Archive for Tuesday, April 6, 2010

Mountain men to kickoff museum’s year

Suzy and Larry Ross sit in a 1936 vintage pumper truck to be on display in the Tonganoxie Community Historical Society’s new fire station Saturday as part of the organization’s open house. The event, which will mark the start of the museum’s season, will be from 10 a.m. to 5 p.m. Saturday at the museum, 201 W. Washington Street. The Bald Eagle Re-enactors will provide a glimpse into the life of 1840-era mountain men at the event.

Suzy and Larry Ross sit in a 1936 vintage pumper truck to be on display in the Tonganoxie Community Historical Society’s new fire station Saturday as part of the organization’s open house. The event, which will mark the start of the museum’s season, will be from 10 a.m. to 5 p.m. Saturday at the museum, 201 W. Washington Street.
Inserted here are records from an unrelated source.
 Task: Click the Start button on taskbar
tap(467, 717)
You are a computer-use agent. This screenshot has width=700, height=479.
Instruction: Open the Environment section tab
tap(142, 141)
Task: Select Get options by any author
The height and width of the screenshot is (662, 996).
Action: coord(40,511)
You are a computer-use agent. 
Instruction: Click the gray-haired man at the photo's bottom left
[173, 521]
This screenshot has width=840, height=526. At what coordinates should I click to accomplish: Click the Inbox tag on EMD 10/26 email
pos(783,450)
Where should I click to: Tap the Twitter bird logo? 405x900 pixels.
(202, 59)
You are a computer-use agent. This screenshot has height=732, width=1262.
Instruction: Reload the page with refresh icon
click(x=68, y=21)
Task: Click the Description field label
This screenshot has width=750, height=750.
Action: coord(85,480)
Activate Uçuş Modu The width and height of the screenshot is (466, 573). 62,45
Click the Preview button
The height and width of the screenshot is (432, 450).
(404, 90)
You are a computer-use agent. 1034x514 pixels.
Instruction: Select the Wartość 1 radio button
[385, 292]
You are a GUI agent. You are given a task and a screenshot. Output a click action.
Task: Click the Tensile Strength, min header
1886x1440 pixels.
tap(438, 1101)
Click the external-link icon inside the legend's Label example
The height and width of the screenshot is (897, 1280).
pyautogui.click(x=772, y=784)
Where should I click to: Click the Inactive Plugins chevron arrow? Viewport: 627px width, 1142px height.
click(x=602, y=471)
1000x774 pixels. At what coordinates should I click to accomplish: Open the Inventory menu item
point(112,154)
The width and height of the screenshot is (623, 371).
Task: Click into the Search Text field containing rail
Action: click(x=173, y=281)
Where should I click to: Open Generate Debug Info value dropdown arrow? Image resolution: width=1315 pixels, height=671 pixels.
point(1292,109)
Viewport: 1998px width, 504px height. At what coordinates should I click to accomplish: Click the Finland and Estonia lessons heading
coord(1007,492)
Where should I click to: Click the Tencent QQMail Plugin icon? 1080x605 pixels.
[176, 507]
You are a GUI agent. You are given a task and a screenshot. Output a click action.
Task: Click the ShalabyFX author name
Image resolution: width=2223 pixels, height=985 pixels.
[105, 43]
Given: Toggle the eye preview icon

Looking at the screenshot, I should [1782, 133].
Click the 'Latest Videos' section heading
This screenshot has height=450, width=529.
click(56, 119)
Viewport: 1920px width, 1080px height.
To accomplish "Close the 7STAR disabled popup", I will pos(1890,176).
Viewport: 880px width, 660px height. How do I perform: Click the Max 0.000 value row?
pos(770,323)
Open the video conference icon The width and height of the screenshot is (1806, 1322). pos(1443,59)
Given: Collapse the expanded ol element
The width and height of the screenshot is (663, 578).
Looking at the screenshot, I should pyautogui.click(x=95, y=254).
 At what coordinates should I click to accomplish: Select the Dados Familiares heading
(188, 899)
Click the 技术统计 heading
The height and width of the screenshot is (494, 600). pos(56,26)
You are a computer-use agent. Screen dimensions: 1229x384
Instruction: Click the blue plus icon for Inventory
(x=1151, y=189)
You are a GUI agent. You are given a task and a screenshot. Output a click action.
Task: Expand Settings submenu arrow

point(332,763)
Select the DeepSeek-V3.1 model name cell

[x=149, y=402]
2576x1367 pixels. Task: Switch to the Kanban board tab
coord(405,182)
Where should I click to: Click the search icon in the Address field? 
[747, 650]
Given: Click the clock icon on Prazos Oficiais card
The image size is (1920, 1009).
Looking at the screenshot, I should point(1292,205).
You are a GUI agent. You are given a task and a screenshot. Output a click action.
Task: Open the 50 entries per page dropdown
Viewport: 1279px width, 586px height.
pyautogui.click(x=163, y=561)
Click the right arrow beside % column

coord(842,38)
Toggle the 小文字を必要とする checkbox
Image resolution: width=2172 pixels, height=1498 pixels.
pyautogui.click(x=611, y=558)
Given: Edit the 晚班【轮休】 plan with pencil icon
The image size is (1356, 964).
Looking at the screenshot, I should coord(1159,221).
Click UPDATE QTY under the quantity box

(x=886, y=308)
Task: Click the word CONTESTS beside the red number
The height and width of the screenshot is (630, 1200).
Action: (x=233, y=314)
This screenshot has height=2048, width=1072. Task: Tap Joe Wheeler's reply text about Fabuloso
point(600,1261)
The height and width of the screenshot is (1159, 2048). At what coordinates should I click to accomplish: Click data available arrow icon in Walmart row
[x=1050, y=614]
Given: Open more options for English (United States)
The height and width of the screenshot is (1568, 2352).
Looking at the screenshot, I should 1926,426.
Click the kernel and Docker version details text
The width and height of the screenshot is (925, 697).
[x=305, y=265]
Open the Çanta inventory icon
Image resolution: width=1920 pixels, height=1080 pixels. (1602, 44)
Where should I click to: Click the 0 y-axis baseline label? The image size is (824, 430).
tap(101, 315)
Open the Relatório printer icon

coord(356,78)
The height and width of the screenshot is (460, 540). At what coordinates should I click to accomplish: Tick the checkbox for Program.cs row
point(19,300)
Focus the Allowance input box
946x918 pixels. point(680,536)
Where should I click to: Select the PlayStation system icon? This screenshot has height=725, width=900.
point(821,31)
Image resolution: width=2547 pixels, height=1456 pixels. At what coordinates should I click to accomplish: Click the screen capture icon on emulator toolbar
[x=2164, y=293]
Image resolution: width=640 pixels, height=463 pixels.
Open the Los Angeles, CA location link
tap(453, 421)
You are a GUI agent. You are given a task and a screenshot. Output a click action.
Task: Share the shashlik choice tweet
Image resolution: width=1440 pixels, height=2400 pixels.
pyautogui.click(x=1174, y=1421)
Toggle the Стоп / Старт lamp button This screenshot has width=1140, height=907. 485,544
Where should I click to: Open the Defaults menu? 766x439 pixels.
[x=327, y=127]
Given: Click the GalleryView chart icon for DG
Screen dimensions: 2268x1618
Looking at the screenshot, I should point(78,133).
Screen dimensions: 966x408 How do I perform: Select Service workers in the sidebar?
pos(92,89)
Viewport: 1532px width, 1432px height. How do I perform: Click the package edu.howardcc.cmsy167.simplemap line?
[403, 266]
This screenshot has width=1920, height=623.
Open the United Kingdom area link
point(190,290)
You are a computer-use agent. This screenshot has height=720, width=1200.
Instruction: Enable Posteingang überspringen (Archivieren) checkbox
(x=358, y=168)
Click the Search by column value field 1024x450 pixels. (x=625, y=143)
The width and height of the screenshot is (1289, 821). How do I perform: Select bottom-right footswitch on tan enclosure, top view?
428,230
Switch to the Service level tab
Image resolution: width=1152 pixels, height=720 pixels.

The Bald Eagle Re-enactors will provide a glimpse into the life of 1840-era mountain men at the event.

April 6, 2010

They’re too rugged to arrive with hot tubs, but the weekend visitors to the Tonganoxie Community Historical Society will certainly appear to be from another time.

Suzy Ross, museum director, said she expected members of the Bald Eagle Re-enactors to start showing up Friday night at the historical society’s grounds at 201 W. Washington St. and some to camp through Sunday morning. But the time to see the mountain men re-enactors up close and enjoy the history they bring to life is from 10 a.m. to 5 p.m. Saturday.

The event will coincide with the museum’s season kickoff open house, Ross said. It will mark the official opening of the fire station, which houses the newly restored 1936 USA pumper and displays of the truck’s history and that of local fire departments. The other three buildings at the site, Honey Valley School, Reno Church and Fairchild Barn, will be open to the public.

“It’s family entertainment and it’s free,” Ross said. “School kids should just love this.

“We’ll have popcorn and lemonade in the barn if you’re thirsty or need a muncher.”

The Bald Eagle Re-enactors will demonstrate such mountain man crafts and skills as muzzle ball molding, cooking with a primitive oven, blacksmithing and — if a pelt is available — animal hide tanning, Ross said.

There will also be knife and tomahawk throwing demonstrations and one by an archer “who can shoot arrows faster than you can shoot a gun,” she said.

The re-enactors will be dressed in period garb, including furs, and carry such things as flintlock and cop-lock rifles, powder horns and fire starting strike-a-lights, said Ross, who is a muzzle loader with her husband, Larry.

The goal of Saturday is to build awareness of the museum, Ross said. It will be open from 1 to 4 p.m. Sundays through October, she said.

“We’re just trying to rally support for this,” she said. “We’re a totally volunteer organization that’s just trying to preserve the history of our community.”

“We’re open to the public and always free.”